Exercise description |
Could you rewrite all of the data below, replacing "image size" with "frame size" wherever it occurs and keeping everything else identical?
— start Material —
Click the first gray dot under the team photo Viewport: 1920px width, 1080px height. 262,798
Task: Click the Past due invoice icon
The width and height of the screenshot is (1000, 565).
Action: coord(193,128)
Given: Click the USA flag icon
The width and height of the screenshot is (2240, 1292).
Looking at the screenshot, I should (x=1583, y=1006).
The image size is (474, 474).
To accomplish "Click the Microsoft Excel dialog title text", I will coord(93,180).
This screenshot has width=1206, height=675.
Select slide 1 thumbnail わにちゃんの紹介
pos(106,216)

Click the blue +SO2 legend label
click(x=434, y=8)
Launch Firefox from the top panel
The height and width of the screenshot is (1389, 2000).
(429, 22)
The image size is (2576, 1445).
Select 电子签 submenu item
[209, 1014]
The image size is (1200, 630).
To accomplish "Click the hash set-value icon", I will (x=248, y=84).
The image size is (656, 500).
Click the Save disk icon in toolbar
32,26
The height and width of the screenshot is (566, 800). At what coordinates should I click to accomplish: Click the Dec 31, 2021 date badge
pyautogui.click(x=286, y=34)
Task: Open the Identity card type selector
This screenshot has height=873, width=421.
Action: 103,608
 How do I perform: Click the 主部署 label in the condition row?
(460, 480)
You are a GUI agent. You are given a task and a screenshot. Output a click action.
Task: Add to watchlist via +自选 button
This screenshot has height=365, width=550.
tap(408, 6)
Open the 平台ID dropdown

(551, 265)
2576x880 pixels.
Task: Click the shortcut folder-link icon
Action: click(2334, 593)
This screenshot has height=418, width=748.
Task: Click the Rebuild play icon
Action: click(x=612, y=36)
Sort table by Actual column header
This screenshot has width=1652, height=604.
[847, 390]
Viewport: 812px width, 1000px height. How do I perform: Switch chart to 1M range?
— end Material —
Output |
Click the first gray dot under the team photo Viewport: 1920px width, 1080px height. 262,798
Task: Click the Past due invoice icon
The width and height of the screenshot is (1000, 565).
Action: coord(193,128)
Given: Click the USA flag icon
The width and height of the screenshot is (2240, 1292).
Looking at the screenshot, I should (x=1583, y=1006).
The frame size is (474, 474).
To accomplish "Click the Microsoft Excel dialog title text", I will coord(93,180).
This screenshot has width=1206, height=675.
Select slide 1 thumbnail わにちゃんの紹介
pos(106,216)

Click the blue +SO2 legend label
click(x=434, y=8)
Launch Firefox from the top panel
The height and width of the screenshot is (1389, 2000).
(429, 22)
The frame size is (2576, 1445).
Select 电子签 submenu item
[209, 1014]
The frame size is (1200, 630).
To accomplish "Click the hash set-value icon", I will (x=248, y=84).
The frame size is (656, 500).
Click the Save disk icon in toolbar
32,26
The height and width of the screenshot is (566, 800). At what coordinates should I click to accomplish: Click the Dec 31, 2021 date badge
pyautogui.click(x=286, y=34)
Task: Open the Identity card type selector
This screenshot has height=873, width=421.
Action: 103,608
 How do I perform: Click the 主部署 label in the condition row?
(460, 480)
You are a GUI agent. You are given a task and a screenshot. Output a click action.
Task: Add to watchlist via +自选 button
This screenshot has height=365, width=550.
tap(408, 6)
Open the 平台ID dropdown

(551, 265)
2576x880 pixels.
Task: Click the shortcut folder-link icon
Action: click(2334, 593)
This screenshot has height=418, width=748.
Task: Click the Rebuild play icon
Action: click(x=612, y=36)
Sort table by Actual column header
This screenshot has width=1652, height=604.
[847, 390]
Viewport: 812px width, 1000px height. How do I perform: Switch chart to 1M range?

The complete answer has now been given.